Make certain that no matter what the size of the organization or the nature of the patch, a back out plan has been developed and tested.
Audit and Assessment
Regular audit and assessment helps gauge the success and extent of patch management efforts. There are typically two phases in the auditing and assessment portion of the patch management program. Verification and Validation. You are essentially trying to answer two very different questions:
- Verification – What systems need to be patched?
- Validation – Are the systems that were supposed to be patched, actually patched and protected?

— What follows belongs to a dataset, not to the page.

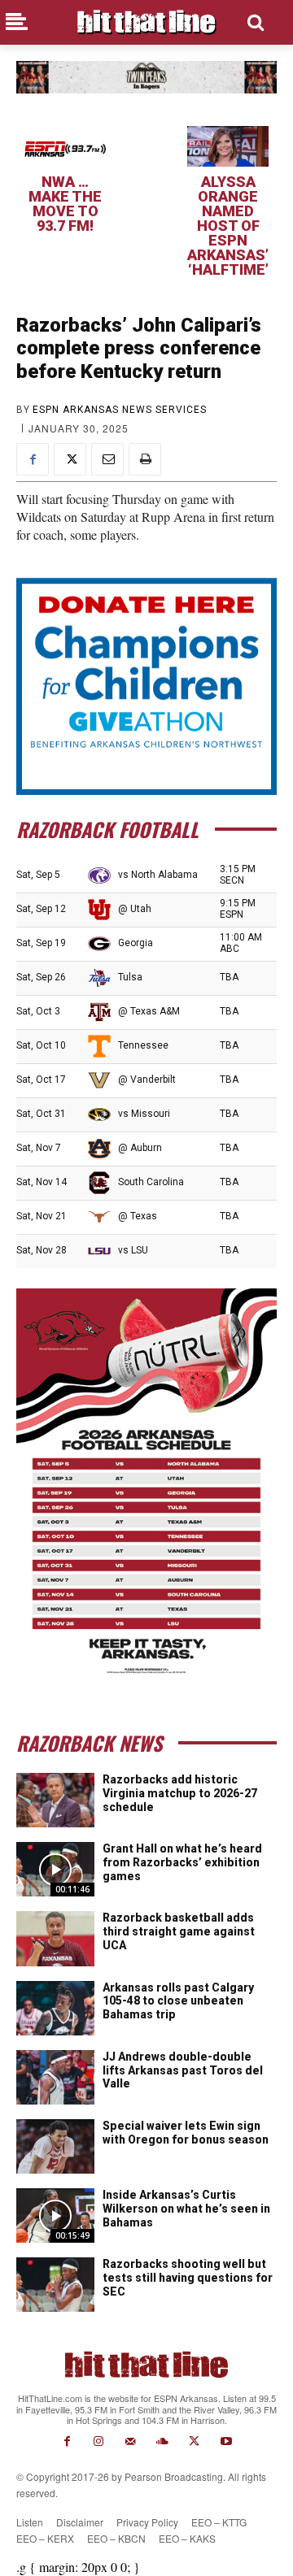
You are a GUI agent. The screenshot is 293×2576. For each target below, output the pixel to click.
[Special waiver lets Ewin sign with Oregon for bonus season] (55, 2146)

The audit and assessment component will help answer these questions, but there are dependencies. The most critical success factor here is accurate and effective asset management information. The major requirement for any asset management system is the ability to accurately track deployed hardware and software throughout the enterprise, including remote users and office locations. Ideally, asset management software will allow the administrator to generate reports that will be used to drive the effort toward consistent installation of patches and updates across the organization.
System discovery is an essential component of the audit and assessment process. While asset management systems can help administer and report on known systems, there are likely a number of systems that have been unknowingly or intentionally excluded from inventory databases and management infrastructures. System discovery tools can help uncover these systems and assist in bringing them under the umbrella of formal asset management and patch management compliance
Regardless of the tools used, the goal is to discover all systems within your environment and assess their compliance with the organization’s patch and configuration policies and standards.
Focusing solely on technology to solve the patch management issue is not the best answer. Installing patch management software and vulnerability assessment tools without supporting policies, standards, guidelines, and oversight will be a wasted effort. Instead, solid patch management programs will team technological solutions with policy and operationally-based components that work together to address each organization’s unique needs.